Where there's a will, there's an executrix

Increasing, that person is me. My older clients, my mother's friends who are 70+, these people want me to take care of distribution their worldly goods once they are no more. It is at once flattering and disturbing.

Yes, I know the drill. An intelligent inheritor knows how to read a will or to interpret one that includes her. Plus, it's part of my day job. Yet I assure you it's much easier to deal with legalese than with what it represents.

For example, money that my father and his sister were due to inherit came in part to me, because my dad had died. His sister, my aunt, called me on the phone: "hello, heiress?"
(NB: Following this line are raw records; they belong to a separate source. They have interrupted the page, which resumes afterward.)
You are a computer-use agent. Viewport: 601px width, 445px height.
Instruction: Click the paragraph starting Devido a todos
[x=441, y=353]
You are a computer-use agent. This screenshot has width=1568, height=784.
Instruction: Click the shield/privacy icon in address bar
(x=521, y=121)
"I would rather have a father." I depressed the hook and ended the call. Parting gifts? Some perverse consolation prize, that.

Initially I wrote a will when prompted by my father: I had come of age, come into some money, and he didn't want the cash to come back up the food chain into my parents' names should something happen to me. (At 22, pre-Prozac synapses melting, there were chances I needn't elucidate here.)
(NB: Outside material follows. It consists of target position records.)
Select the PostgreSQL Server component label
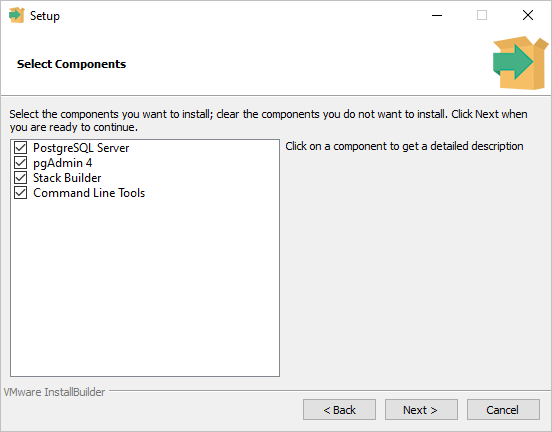The width and height of the screenshot is (552, 432). (81, 148)
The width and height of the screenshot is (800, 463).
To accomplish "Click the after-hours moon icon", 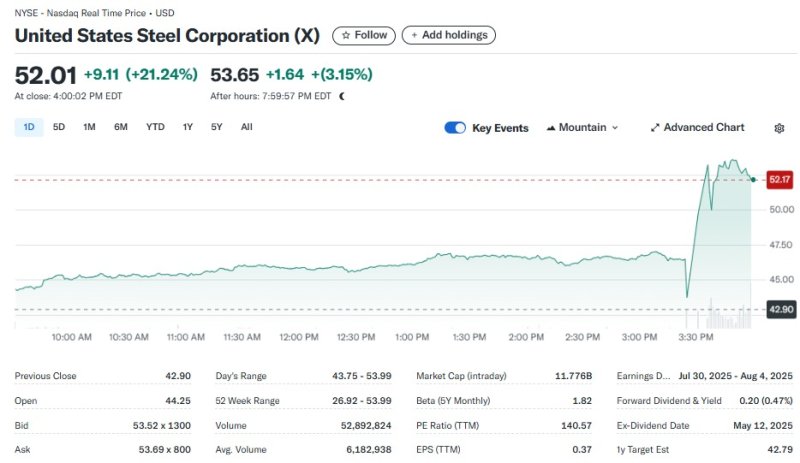I will tap(342, 96).
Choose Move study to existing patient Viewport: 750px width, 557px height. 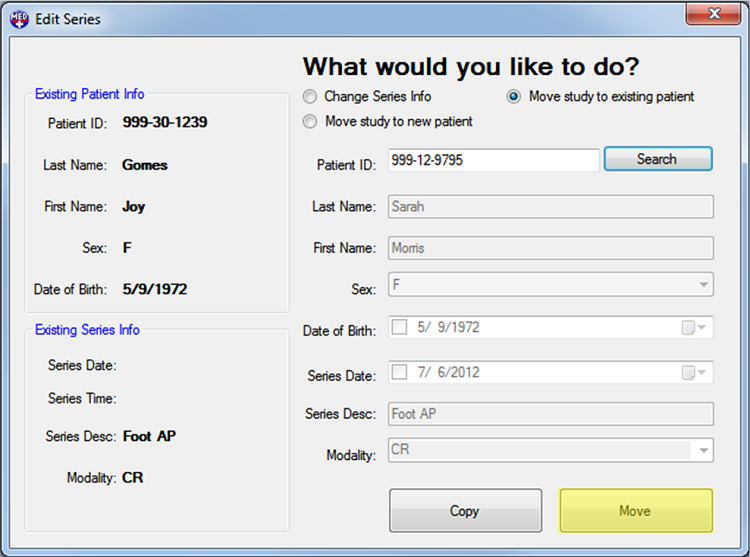pyautogui.click(x=514, y=97)
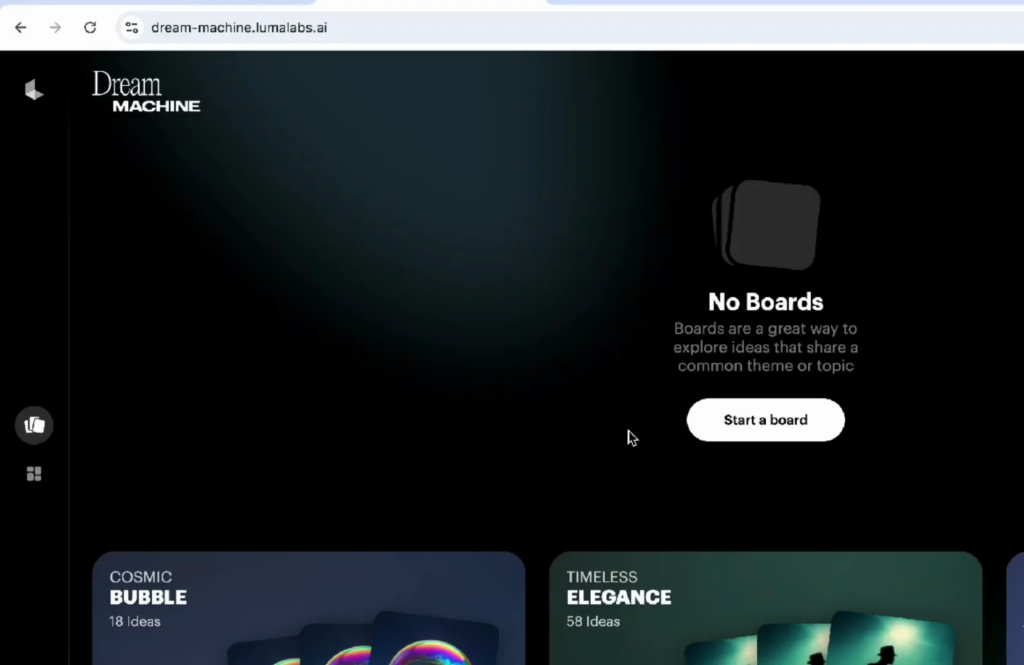The width and height of the screenshot is (1024, 665).
Task: Click the dream-machine.lumalabs.ai address field
Action: coord(239,27)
I rewrote my will when my brother married wife #1, and again when they divorced. Wife #2 never made the cut. Wife #3 did, with the proviso that she be married to and living with my brother at the time of my demise. Scratch that. The divorce is well under way, and any further wives my brother may marry and divorce are women whose last names I will probably never know.

As long as my brother has a dog, I will be more likely to know its name than his femmes du jour. The dogs last longer than the marriages.

And now I have agreed to be the executrix for my mother's best friend, who regards me as the only person she knows in my generation who has common sense, much less a financial background.

It is odd to know that in the end of the lives of the generation preceding mine, I will be the one to carry out the wishes of the departed. Once again, I will be called upon to act as fiscal parent to what was once an adult thirty years my senior, but in death, has become my child.